◆ Data supplied:
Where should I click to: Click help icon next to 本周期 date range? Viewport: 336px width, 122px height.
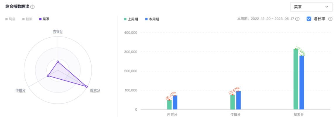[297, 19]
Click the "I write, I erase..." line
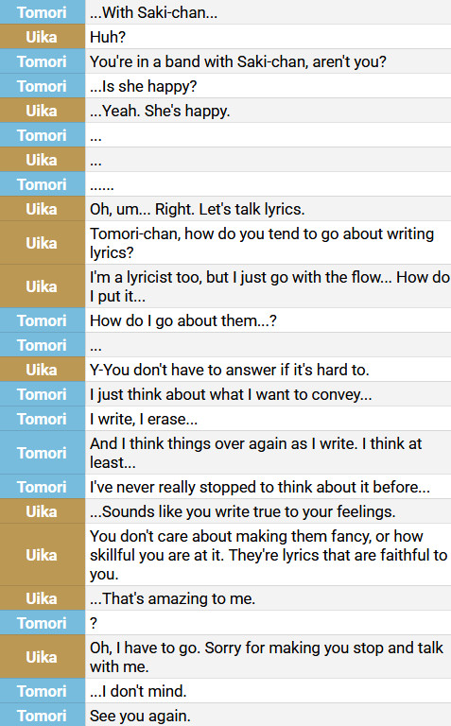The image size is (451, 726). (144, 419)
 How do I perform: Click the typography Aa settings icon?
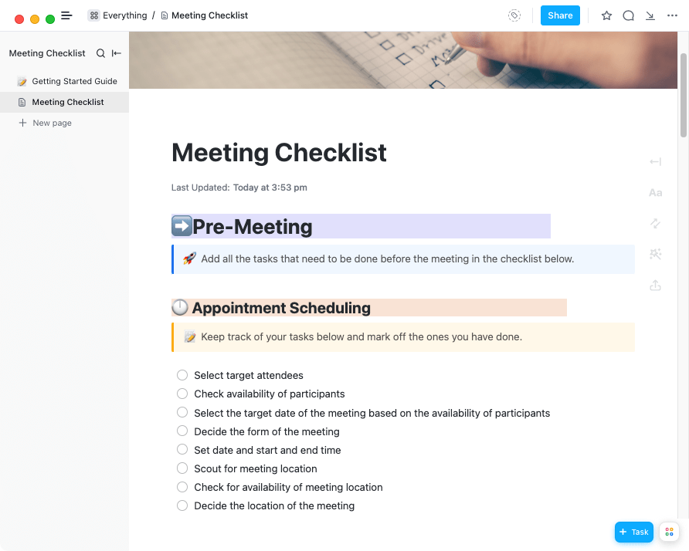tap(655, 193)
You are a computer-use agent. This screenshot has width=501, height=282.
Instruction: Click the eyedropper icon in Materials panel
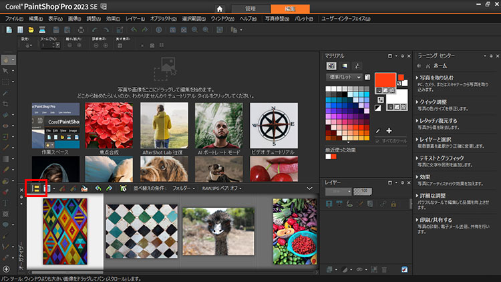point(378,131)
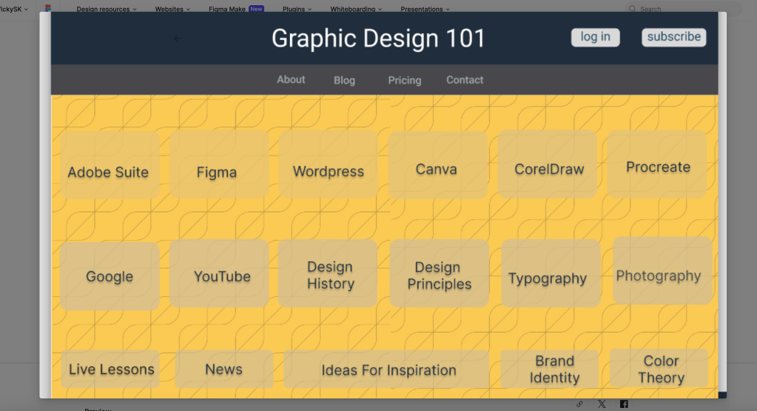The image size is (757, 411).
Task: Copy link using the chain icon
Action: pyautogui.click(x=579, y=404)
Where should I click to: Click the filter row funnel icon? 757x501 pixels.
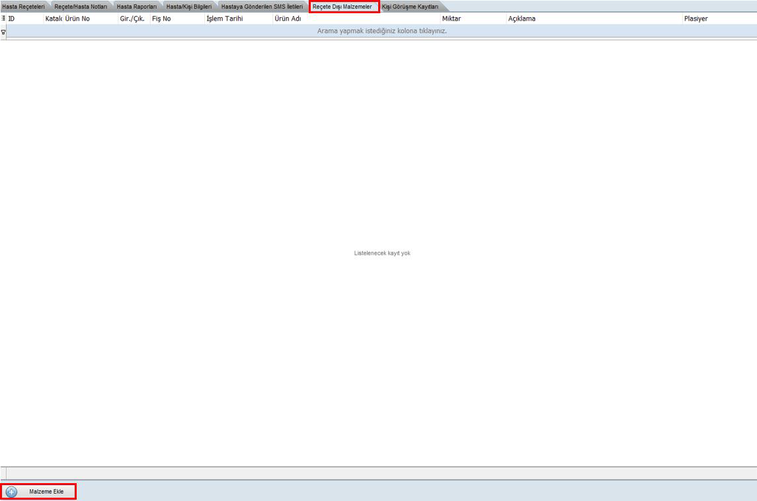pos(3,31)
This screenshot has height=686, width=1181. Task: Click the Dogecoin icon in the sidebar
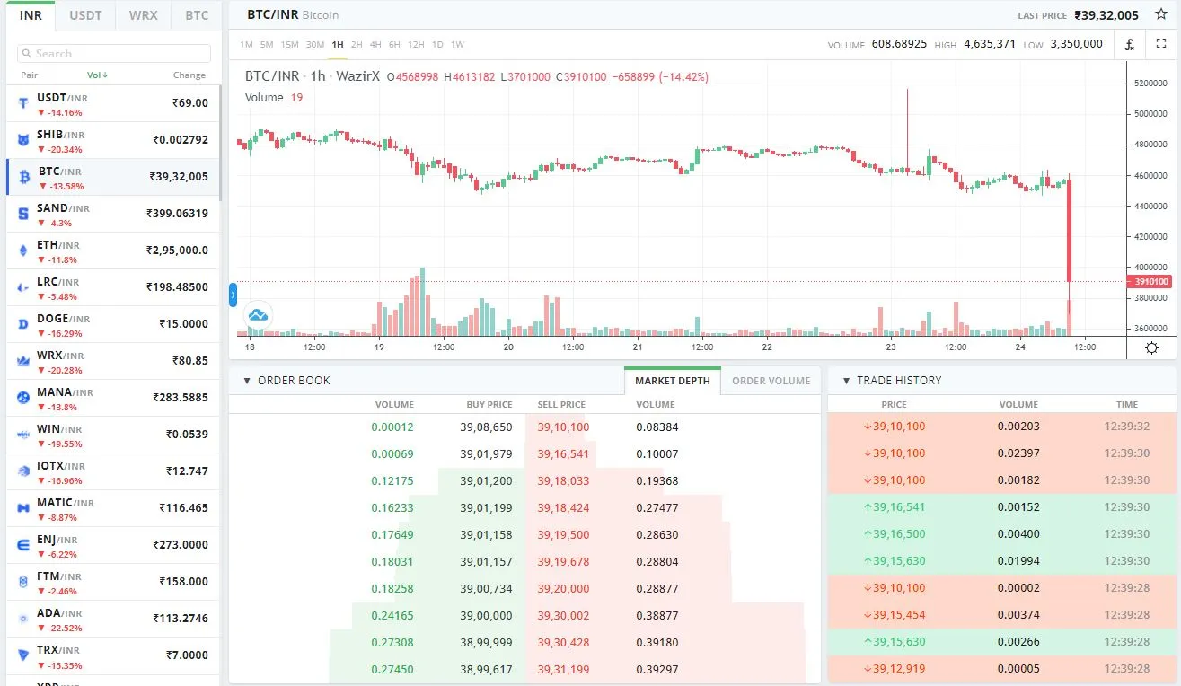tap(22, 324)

◆ Task prompt: Your task is to restate every record word for word. Omit all pictures.

◆ Answer to this task:
Where should I click to: Click help icon next to 本周期 date range? Viewport: 336px width, 122px height.
[297, 19]
Click the "I write, I erase..." line
The image size is (451, 726). (144, 419)
 How do I perform: Click the typography Aa settings icon?
tap(655, 193)
You are a computer-use agent. This screenshot has width=501, height=282.
Instruction: Click the eyedropper icon in Materials panel
point(378,131)
The image size is (757, 411).
Task: Copy link using the chain icon
Action: pyautogui.click(x=579, y=404)
Where should I click to: Click the filter row funnel icon? 757x501 pixels.
pos(3,31)
This screenshot has height=686, width=1181. Task: Click the Dogecoin icon in the sidebar
tap(22, 324)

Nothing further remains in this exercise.